▶ _Work request_:
Every line that holds the word "icon" needs to be copied from the data below.

[Records drawn from a dataset]

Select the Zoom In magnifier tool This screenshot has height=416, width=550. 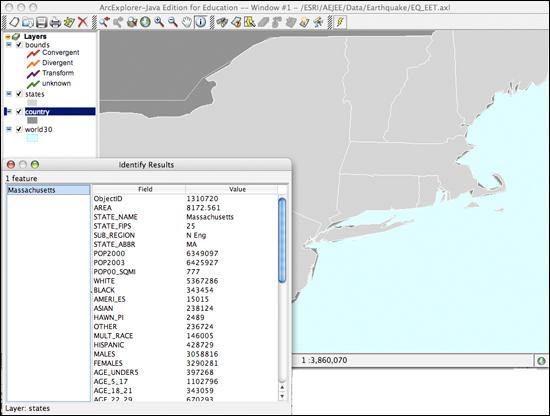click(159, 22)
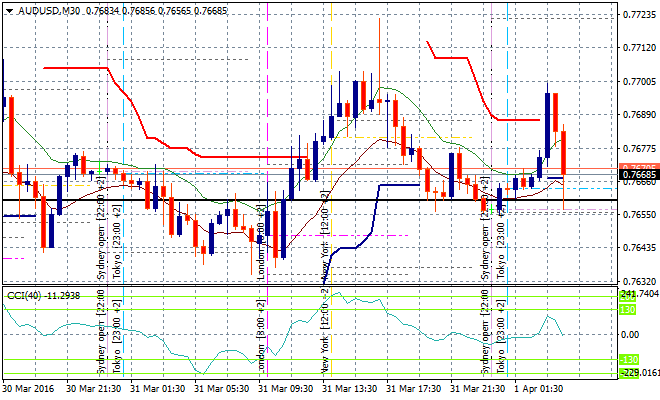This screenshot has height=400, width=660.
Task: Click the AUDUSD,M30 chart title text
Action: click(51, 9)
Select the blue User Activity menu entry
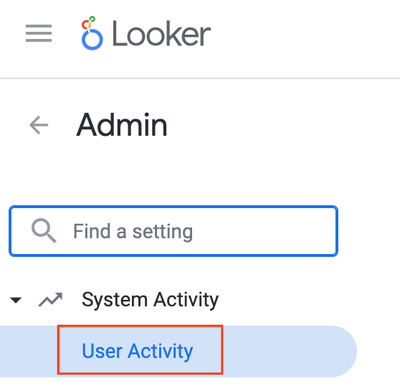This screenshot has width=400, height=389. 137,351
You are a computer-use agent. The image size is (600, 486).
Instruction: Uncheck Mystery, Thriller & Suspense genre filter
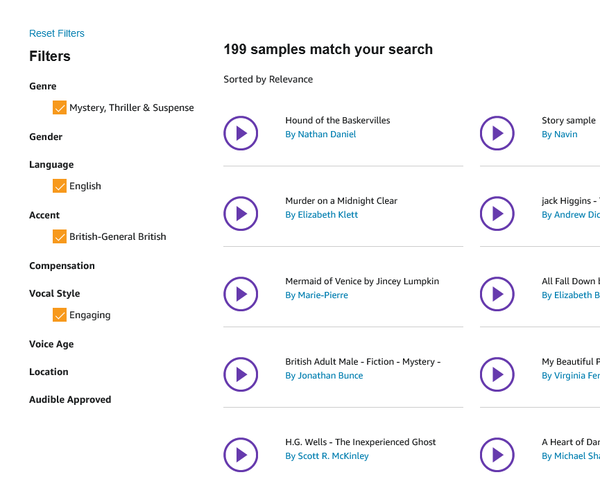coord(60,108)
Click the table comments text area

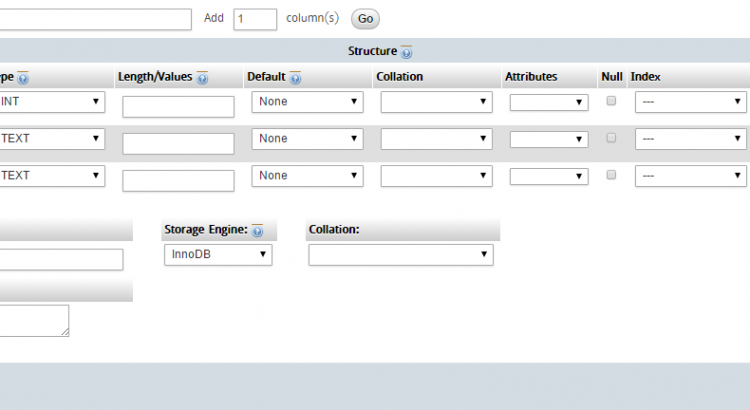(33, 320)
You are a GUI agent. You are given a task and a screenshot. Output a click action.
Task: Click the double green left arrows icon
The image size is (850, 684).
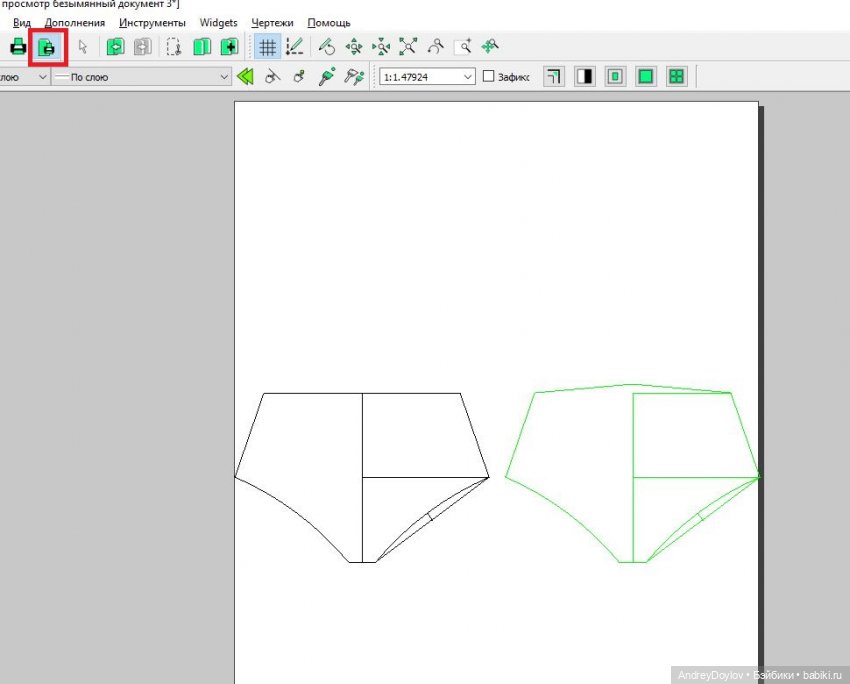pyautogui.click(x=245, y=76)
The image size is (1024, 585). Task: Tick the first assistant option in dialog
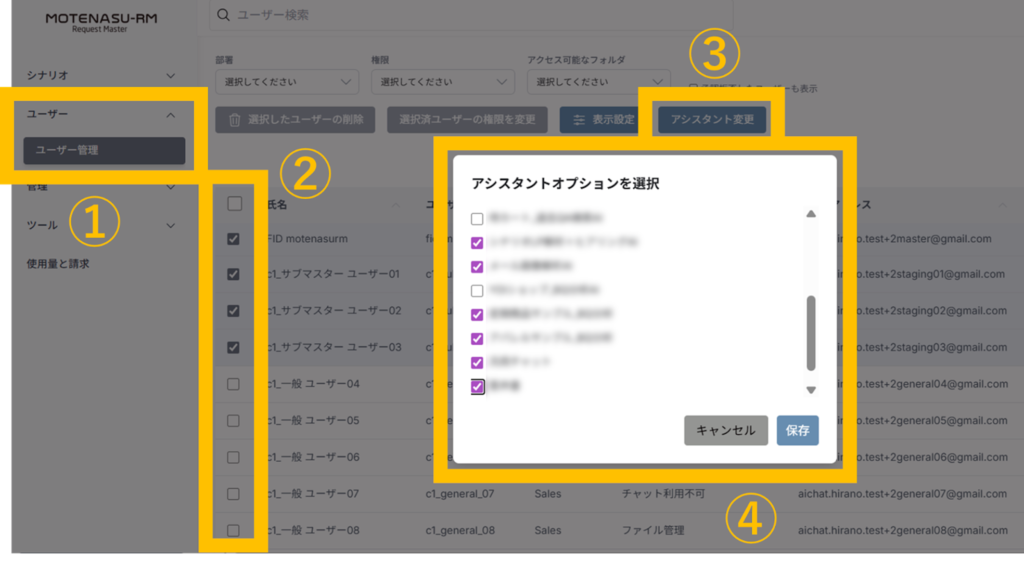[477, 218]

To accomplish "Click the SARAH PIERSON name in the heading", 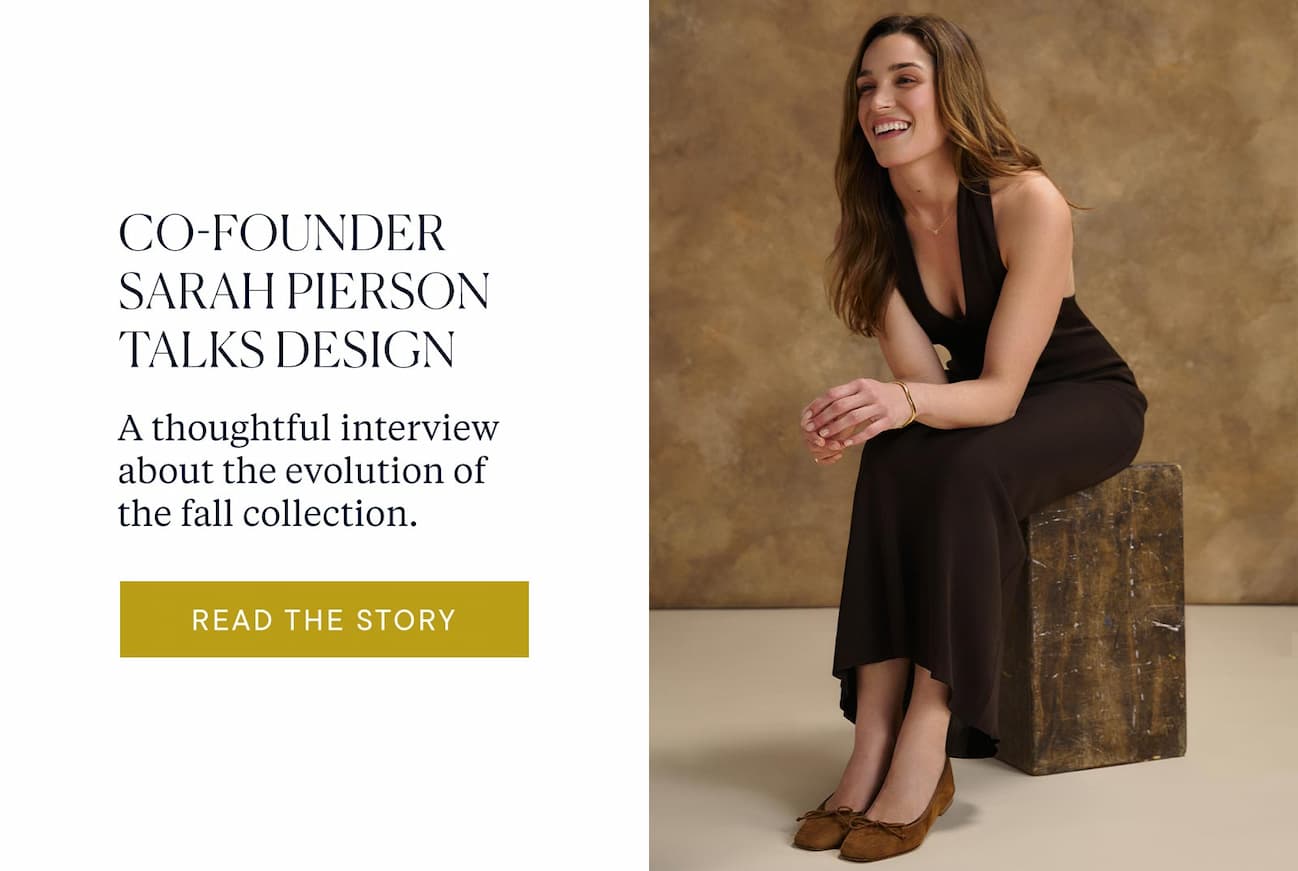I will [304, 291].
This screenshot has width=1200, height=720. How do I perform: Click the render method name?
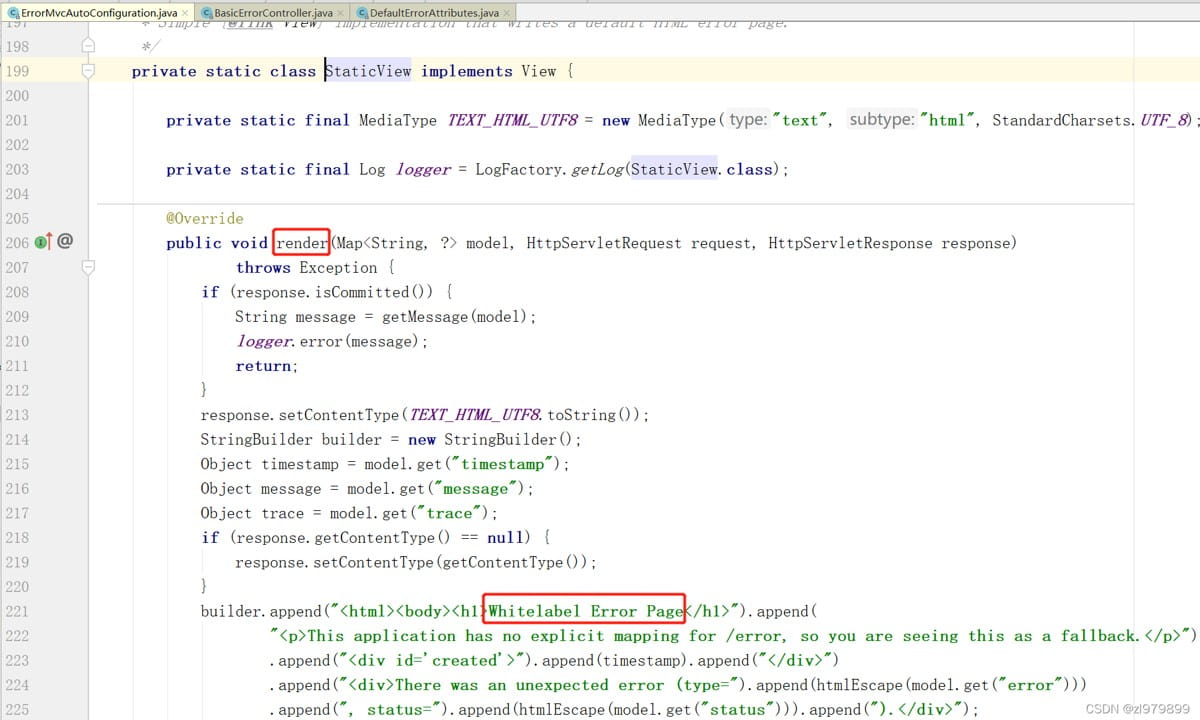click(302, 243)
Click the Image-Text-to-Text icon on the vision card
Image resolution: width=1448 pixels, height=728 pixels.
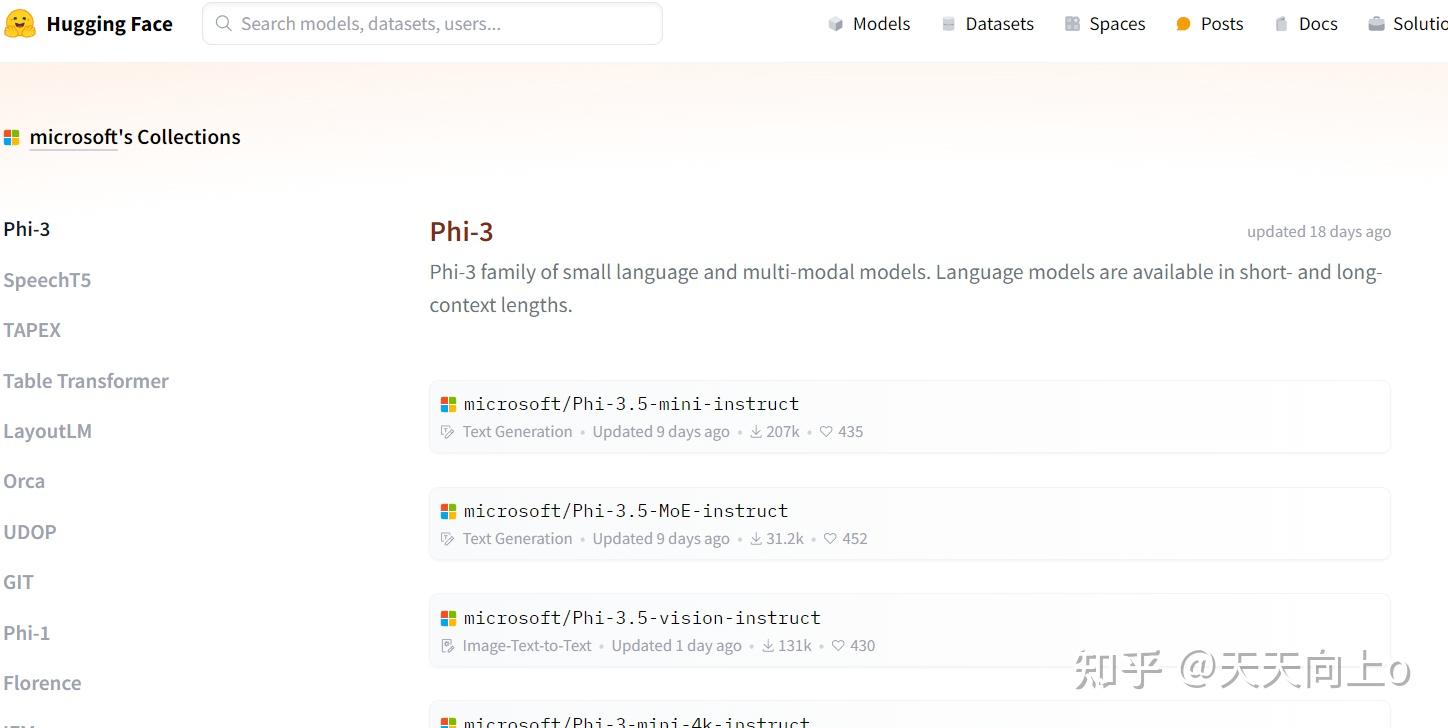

▶ _Answer to this exercise_:
Task: Click the double green left arrows icon
Click the Image-Text-to-Text icon on the vision card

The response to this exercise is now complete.